WHAT YOU NEED TO DO:
1. Reproduce the part of the post on the UDRP/URS options between "(emphasis added)" and "the two PDPs).", inclusive.
2. According to the post on the UDRP/URS options, what step does Option #6 introduce?
3. Carry the post on the UDRP/URS options forward from its final sentence.

TEXT:
________________________

I support Option #6, which makes the reduction in cases encountering the "quirk of process" differently, namely *before* the UDRP/URS decision is even made, by introducing a non-binding mediation step. Given the success at Nominet, this seemed like a no-brainer to me.
I oppose Option #3, as it doesn't actually solve the problem. It compounds one problem (the quirk of process) with an even worse solution (arbitration, which creates a whole host of new problems), rather than doing what Option #1 properly does (solving the problem entirely by setting aside the UDRP/URS decision and putting both parties in the exact same position they would have been had the UDRP/URS procedure not interfered with the underlying legal rights of the registrant to have access to the courts for the underlying dispute to be decided on the merits). I've written about this in depth before (see past posts on this mailing list). Without reiterating every point, I'd point out that it's a weak facsimile of the due process protections of real courts and can be far more expensive than real courts (since taxpayers pay the costs of judges in real courts, whereas in arbitration those costs are paid by the parties).
As for the current wording of the options, I don't think the revisions to Option #4 are "friendly". While adding the URS (which I suggested before) is good, Option #4 wasn't just asking for a "consultation", but an actual recommendation on how to move forward. The suggestion that a charter change to the RPM PDP is required doesn't make sense, given that the RPM PDP's scope is broad, and that the RPM Charter already contemplated coordination with other PDPs. As previously noted in April:
https://mm.icann.org/pipermail/gnso-igo-ingo-crp/2018-April/001112.html
in point #2, the RPM PDP charter already states:
""(b) Coordination with Other Parallel Efforts In the course of its work, the Working Group should monitor the progress of and, where appropriate, coordinate with, other ICANN groups that are working on topics that may overlap with or ***otherwise provide useful input to this PDP.*** .... In addition, the RPM PDP Working Group should also take into consideration the work/outcome of the TMCH Independent Review, the CCT Review, and ***any other relevant GNSO policy development***"
(emphasis added)
So, in other words, this PDP's "outcome" provides input for the RPM PDP's work, and the RPM PDP, via its current charter, should take that into consideration. Furthermore, the RPM PDP should have *already* been monitoring and coordinating things (of course, there's overlapping membership between the two PDPs).

________________________

DATA SHOWN:
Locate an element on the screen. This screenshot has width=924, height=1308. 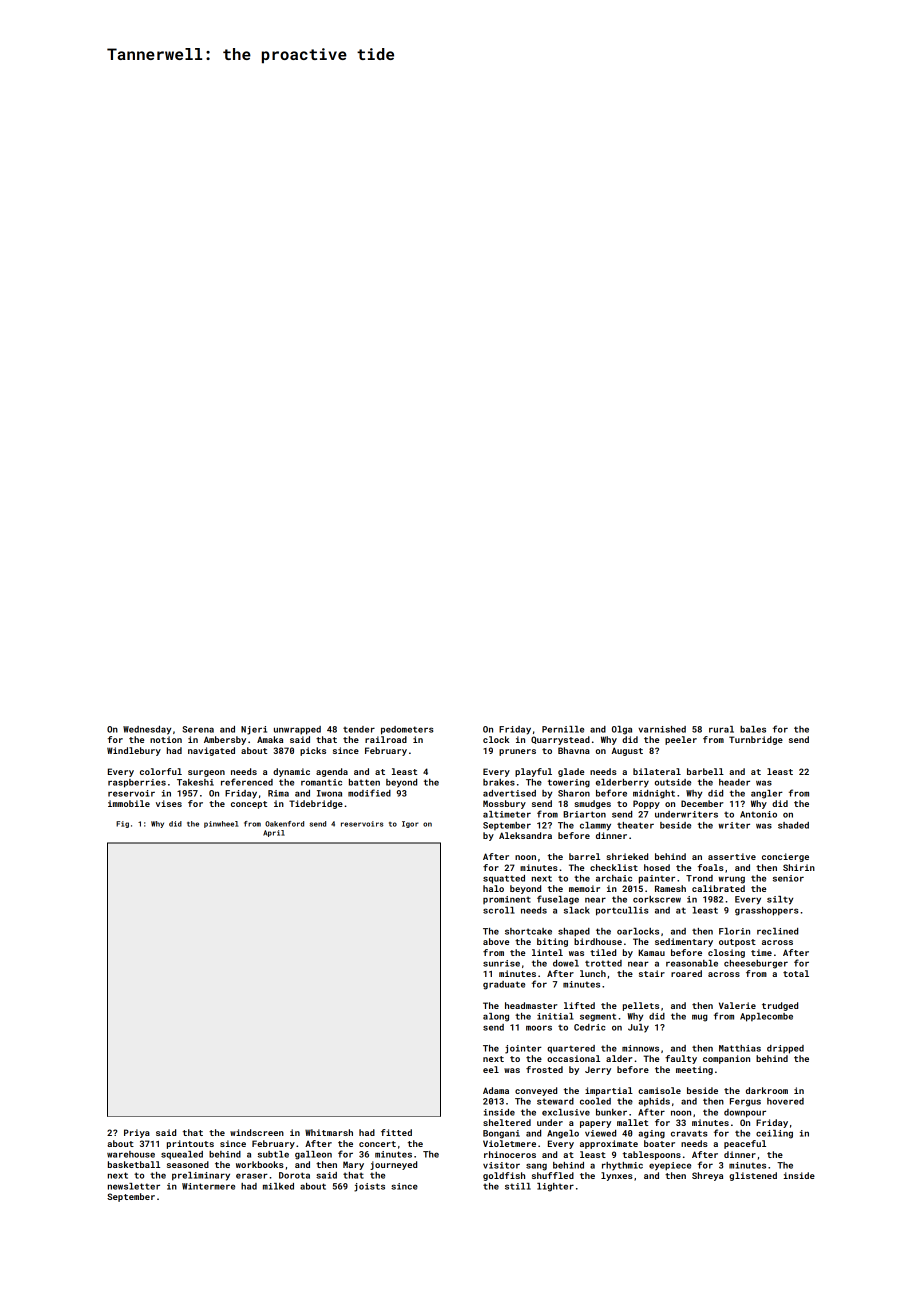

________________________

ANSWERS PER TASK:
1.
(emphasis added)
So, in other words, this PDP's "outcome" provides input for the RPM PDP's work, and the RPM PDP, via its current charter, should take that into consideration. Furthermore, the RPM PDP should have *already* been monitoring and coordinating things (of course, there's overlapping membership between the two PDPs).

2. Option #6 introduces a non-binding mediation step before the UDRP/URS decision is made.

3.
Also, I think the language for Option #6 can be cleaned up a bit, as I suggested previously. Namely (a) it doesn't mention the URS at present, and (b) it could be made clearer that it's simply a combination of mediation + Option #1.
I continue to have some reservations, as previously expressed by Paul Tattersfield, in how the language of the final report will handle the Swaine report. Since a draft final report was not part of the documents that accompanied this pseudo-"consensus call" (or more properly a "pre-consensus call"), I'll reserve my feedback until later. For now, I'll just link to my past comments at:
https://mm.icann.org/pipermail/gnso-igo-ingo-crp/2018-May/001201.html
Sincerely,
George Kirikos 416-588-0269 http://www.leap.com/
On Fri, May 25, 2018 at 6:15 PM, Steve Chan <steve.chan@icann.org> wrote:
Dear WG Members,
Attached, please find the compilation of the Working Group’s recommendations and six (6) options related to Recommendation 5. This message is intended to kick of the consensus call process for the WG’s recommendations and remaining options under Recommendation 5. For those WG members who wish to participate in the consensus call, we ask that you respond on the email list to note your support or non-support for all recommendations (i.e., recommendations 1-4) AND the six (6) remaining options under recommendation 5. Please provide your response on or before Friday, 8 June.
Subsequently, the WG Chair will consider response to the consensus call and seek to designate final consensus levels on the recommendations and options, which will be published to the WG’s email list for WG consideration. WG members will then have the opportunity to object to the designations and the WG may choose to conduct another call on Thursday, 14 June to discuss; WG members will also have the opportunity to file minority statements if applicable, which will be incorporated into a Final Report for the Council by 17 June.
Note, based on the discussion on the WG’s call held on Friday, 25 May, a handful of changes were made to the attached recommendations/options document, highlighted in yellow (e.g., Recommendation 2, Recommendation 4, Option 4). In addition, footnotes were added, linking to the original rationale and suggestions made by Zak Muscovitch (Option 4), George Kirikos (Option 5) and Paul Tattersfield (Option 6). The same was not done for the first three options as those had been discussed extensively before the additional three options were added and are included unchanged from the text presented in the October 2017 poll.
If you have any questions, please let us know.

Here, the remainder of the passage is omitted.